*Document*.
= = = = =

Natural gas property package for the vapor phase using Peng-Robinson equation
of state.
"""
# TODO: Missing docstrings
# pylint: disable=missing-class-docstring
# pylint: disable=missing-function-docstring
# Import Python libraries
import logging
import copy
import enum
# Import Pyomo units
import pyomo.environ as pyo
from pyomo.environ import units as pyunits
# Import IDAES cores
from idaes.core import VaporPhase, SolidPhase, Component, PhaseType
from idaes.models.properties.modular_properties.state_definitions import FTPx
from idaes.models.properties.modular_properties.eos.ceos import Cubic, CubicType
from idaes.models.properties.modular_properties.eos.ideal import Ideal
from idaes.models.properties.modular_properties.phase_equil.forms import (
log_fugacity,
)
from idaes.models.properties.modular_properties.phase_equil import SmoothVLE
from idaes.models.properties.modular_properties.pure import (
NIST,
RPP4,
RPP5,
ChapmanEnskogLennardJones,
Eucken,
)
from idaes.models.properties.modular_properties.base.generic_reaction import (
ConcentrationForm,
)
from idaes.models.properties.modular_properties.transport_properties import (
ViscosityWilke,
ThermalConductivityWMS,
NoMethod,
)
from idaes.models.properties.modular_properties.transport_properties.viscosity_wilke import (
wilke_phi_ij_callback,
)
from idaes.models.properties.modular_properties.reactions.dh_rxn import constant_dh_rxn
from idaes.models.properties.modular_properties.reactions.rate_constant import arrhenius
from idaes.models.properties.modular_properties.reactions.rate_forms import (
power_law_rate,
)
from idaes.core.util.exceptions import ConfigurationError
# Set up logger
_log = logging.getLogger(__name__)
class EosType(enum.Enum):
PR = 1
IDEAL = 2
# Property Sources
# Source: NIST webbook
# Properties: Heat capacity coefficients for all species except ethane,
# propane, and butane. Reference enthalpies and entropies for all species.
# Source: The Properties of Gases and Liquids (1987)
# 4th edition, Chemical Engineering Series - Robert C. Reid
# Properties: Critical temperatures and pressures. Omega.
# Heat capacity coefficients for ethane, propane, and butane.

= = = = =

*Data listing*.
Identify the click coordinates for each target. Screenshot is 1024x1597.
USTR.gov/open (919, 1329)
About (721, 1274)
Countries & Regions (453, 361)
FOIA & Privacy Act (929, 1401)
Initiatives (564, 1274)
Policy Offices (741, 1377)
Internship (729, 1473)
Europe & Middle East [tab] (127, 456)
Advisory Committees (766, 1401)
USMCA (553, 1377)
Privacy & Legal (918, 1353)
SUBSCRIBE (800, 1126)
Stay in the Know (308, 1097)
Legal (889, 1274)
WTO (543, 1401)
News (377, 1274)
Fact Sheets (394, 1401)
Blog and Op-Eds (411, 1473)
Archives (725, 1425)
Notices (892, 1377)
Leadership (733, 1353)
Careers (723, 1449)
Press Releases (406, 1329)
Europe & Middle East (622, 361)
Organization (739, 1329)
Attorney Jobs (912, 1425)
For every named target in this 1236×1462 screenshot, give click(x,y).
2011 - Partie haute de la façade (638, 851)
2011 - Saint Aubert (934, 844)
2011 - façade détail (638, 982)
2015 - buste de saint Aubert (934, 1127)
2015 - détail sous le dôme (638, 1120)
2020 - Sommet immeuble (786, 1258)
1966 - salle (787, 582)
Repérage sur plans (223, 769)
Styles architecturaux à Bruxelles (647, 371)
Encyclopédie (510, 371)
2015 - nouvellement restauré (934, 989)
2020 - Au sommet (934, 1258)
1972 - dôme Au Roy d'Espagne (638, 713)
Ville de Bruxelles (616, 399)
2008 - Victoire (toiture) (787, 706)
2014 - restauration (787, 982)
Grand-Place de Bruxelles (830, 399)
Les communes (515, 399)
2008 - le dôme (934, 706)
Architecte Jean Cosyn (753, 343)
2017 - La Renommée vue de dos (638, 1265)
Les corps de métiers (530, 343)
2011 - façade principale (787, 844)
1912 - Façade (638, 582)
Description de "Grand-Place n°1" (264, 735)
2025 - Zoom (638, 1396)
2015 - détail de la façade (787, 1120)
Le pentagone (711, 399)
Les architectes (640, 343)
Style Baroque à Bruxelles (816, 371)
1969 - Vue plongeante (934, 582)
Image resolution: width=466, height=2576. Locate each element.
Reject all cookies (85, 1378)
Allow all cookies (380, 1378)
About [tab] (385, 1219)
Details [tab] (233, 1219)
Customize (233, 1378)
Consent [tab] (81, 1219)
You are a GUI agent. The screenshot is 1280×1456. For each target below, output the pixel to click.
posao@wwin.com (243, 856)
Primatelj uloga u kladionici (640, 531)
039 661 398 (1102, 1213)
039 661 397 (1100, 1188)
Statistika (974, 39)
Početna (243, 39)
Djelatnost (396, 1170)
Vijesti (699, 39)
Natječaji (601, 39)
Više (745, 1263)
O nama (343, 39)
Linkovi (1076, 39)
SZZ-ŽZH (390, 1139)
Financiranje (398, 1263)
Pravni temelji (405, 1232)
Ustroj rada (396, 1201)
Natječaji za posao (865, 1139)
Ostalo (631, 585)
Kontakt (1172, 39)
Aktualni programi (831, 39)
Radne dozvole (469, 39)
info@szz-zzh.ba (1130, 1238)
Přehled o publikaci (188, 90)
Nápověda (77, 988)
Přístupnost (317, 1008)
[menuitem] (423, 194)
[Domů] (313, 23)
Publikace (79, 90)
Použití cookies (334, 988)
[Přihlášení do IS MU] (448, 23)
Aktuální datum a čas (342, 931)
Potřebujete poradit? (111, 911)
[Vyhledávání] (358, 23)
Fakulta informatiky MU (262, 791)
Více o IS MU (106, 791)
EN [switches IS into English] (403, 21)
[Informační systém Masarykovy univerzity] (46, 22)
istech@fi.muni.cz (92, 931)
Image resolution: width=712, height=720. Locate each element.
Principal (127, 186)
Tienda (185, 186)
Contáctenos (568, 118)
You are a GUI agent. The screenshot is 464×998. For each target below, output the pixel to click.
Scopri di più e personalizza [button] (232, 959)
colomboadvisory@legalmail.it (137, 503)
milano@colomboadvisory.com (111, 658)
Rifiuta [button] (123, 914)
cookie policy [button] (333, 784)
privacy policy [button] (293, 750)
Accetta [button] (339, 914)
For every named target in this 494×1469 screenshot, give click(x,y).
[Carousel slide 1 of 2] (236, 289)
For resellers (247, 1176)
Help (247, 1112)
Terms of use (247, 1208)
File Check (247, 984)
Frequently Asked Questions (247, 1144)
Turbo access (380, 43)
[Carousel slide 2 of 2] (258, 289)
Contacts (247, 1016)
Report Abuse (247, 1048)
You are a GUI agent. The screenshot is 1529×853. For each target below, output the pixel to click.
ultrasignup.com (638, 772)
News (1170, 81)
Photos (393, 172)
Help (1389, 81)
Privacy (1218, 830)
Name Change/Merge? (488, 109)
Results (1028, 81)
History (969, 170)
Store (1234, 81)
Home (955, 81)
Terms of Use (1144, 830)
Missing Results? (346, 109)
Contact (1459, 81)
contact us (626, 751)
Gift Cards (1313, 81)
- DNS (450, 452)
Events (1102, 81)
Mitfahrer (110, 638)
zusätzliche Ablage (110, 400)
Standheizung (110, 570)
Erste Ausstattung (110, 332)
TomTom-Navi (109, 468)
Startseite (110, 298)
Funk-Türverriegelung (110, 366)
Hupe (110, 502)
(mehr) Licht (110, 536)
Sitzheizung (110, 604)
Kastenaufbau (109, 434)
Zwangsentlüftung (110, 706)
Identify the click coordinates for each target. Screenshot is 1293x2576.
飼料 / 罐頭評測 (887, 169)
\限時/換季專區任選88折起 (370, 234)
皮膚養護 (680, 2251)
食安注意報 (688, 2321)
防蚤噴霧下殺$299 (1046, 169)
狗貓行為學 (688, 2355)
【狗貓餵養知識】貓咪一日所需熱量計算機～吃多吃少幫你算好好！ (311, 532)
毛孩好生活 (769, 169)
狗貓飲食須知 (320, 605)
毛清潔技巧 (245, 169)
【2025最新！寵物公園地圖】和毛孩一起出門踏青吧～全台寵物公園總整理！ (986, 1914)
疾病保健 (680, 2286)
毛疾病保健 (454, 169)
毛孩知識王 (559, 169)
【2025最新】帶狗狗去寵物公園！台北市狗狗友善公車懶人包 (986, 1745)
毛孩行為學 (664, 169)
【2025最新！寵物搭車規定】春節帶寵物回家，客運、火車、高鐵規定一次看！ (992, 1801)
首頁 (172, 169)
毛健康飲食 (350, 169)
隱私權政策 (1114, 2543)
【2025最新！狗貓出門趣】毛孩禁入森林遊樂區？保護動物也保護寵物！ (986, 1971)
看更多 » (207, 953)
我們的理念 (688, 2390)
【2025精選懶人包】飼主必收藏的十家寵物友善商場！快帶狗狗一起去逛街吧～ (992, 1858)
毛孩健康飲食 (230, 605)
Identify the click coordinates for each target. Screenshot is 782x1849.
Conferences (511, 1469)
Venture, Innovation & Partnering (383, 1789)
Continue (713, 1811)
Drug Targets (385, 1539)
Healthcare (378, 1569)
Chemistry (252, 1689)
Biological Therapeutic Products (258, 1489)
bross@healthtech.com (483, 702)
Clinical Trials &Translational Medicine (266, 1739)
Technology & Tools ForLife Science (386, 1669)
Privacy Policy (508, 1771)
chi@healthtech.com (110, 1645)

= = = = =

*Job*.
In the natural gas property package code, list every name imported from the module idaes.models.properties.modular_properties.pure.

*Response to this exercise*.
NIST, RPP4, RPP5, ChapmanEnskogLennardJones, Eucken